# [ページ抜粋]
*****
無想庵コラムCOLUMN

流派の話③

流派の話③

石州流(せきしゅう)

石州流 は、片桐石州を流祖と仰ぐ武家茶道の流派の総称です。総称というのもに石州流はも様々な派があるからです。 ウィキペディアによると、 初期の伝承系譜によって派が分かたり、地域ごとにも様々なグループを形成しているようです。 因みに片桐石州は千道安の孫弟子に当たります。

片桐石州は江戸時代、三代将軍家光の時代の人で、後に4代将軍家綱の茶の湯指南役となったことで、以後江戸時代を通じて石州流が幕府の茶道として広がっていくことになる。 昭和初期に当時の当主である片桐貞央子爵を軸に石州流の大同団結が図られたそうで、その結果として、戦後に財団法人高林庵(こうりんあん)が発足し、片桐家を宗家とする一種の家元制度が成立しました。現在は分派して石州流茶道宗家(一般財団法人高林庵、大和郡山市)と茶道石州流宗家(奈良市)という二つの宗家が存在するとのことです。 ということは本拠地は奈良県ということですね。隣県なのでいつか石州流の方とも出会えるかもと期待しています。

宗和流(そうわりゅう)

宗和流の流祖の金森宗和は 飛騨高山の城主の嫡子でありましたが、廃嫡となり、京都に移り済みました。京都では茶の湯を専らにしましたが、その中で 後水尾院(ごみずのおいん)をはじめとする公家との交流が多くなり、やがて「姫宗和」と呼ばれる優美な茶風を築きあげられました。加賀藩3代藩主前田利常より召し抱えの意があった時に、宗和は息子を出仕させました。これより代々、茶道金森家は金沢にあって、以降加賀藩では長らく、宗和流が唯一の茶道流派でありました。 現在お家元は18代目を数えます。

宗和は野々村仁清を指導したり、春慶塗等の好みの茶道具を作ったことでも知られています。八代より世襲制を廃止、十四代が東京に移り、以後東京に伝わるとになります。宗和流の公式サイトによると、宗和の茶風は千道安の流れとも、古田織部の影響も受けたとも言われ、遠州流や上田宗箇流、藪内流といった織部の流れの点前に類似点が多く 見られるとのことです。 金森宗和も上記の片桐石州と同じく千道安の孫弟子に当たり、石州流と元は同系の系譜ということになります。

庸軒流(ようけんりゅう)

藤村庸軒 (1613―99)は 千宗旦 (せんのそうたん) の直弟子であり、宗旦四天王と呼ばれる高弟の一人です。表千家の流れを汲み、庸軒流茶道の開祖です。庸軒は近江(おうみ)の生まれで、京の呉服商藤村家の養子となりました。 茶は藪内紹智(やぶのうちじょうち)に学び、ついで小堀遠州(えんしゅう)や金森宗和(かなもりそうわ)にも学んだそうです。

庸軒流も 他の武家茶道と同じく初期の伝承系譜によって大きくいくつかの派に分けられた他、地域ごとに継承の伝統があります。あまりに分派が多いので詳しくはウィキペディアを参照して欲しいと思います。

速水流(はやみりゅう)
*****
# [利用できる資料]
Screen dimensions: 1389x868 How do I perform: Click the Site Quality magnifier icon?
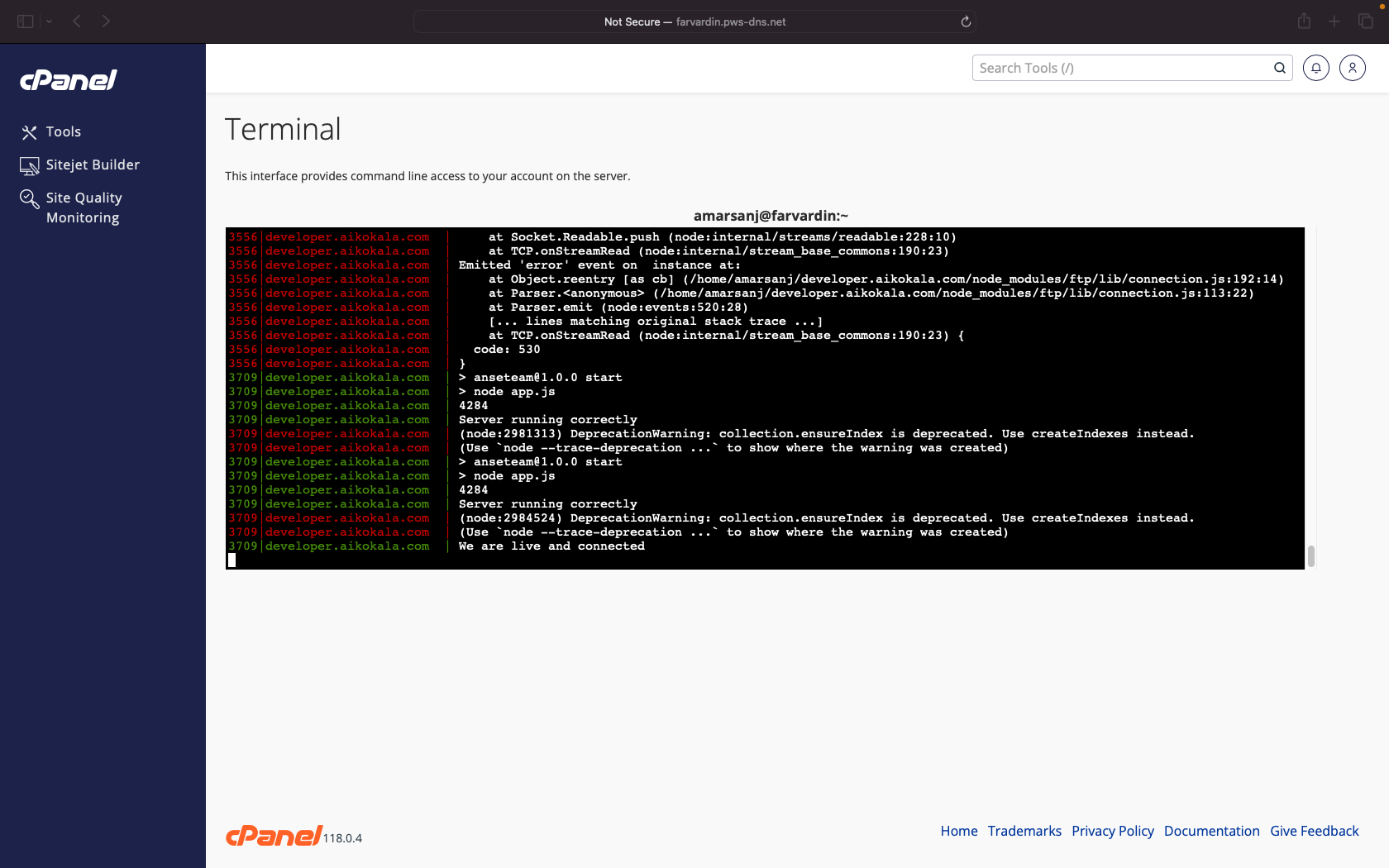pyautogui.click(x=30, y=198)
*****
# [課題の要件]
茶道の流派を紹介するコラムから、「藤村庸軒 (1613―99)は 千宗旦」で始まり「を参照して欲しいと思います。」で終わる部分を、「を参照して欲しいと思います。」まで含めて一字一句変えずに抜き出しなさい。

# [完成した解答]
藤村庸軒 (1613―99)は 千宗旦 (せんのそうたん) の直弟子であり、宗旦四天王と呼ばれる高弟の一人です。表千家の流れを汲み、庸軒流茶道の開祖です。庸軒は近江(おうみ)の生まれで、京の呉服商藤村家の養子となりました。 茶は藪内紹智(やぶのうちじょうち)に学び、ついで小堀遠州(えんしゅう)や金森宗和(かなもりそうわ)にも学んだそうです。

庸軒流も 他の武家茶道と同じく初期の伝承系譜によって大きくいくつかの派に分けられた他、地域ごとに継承の伝統があります。あまりに分派が多いので詳しくはウィキペディアを参照して欲しいと思います。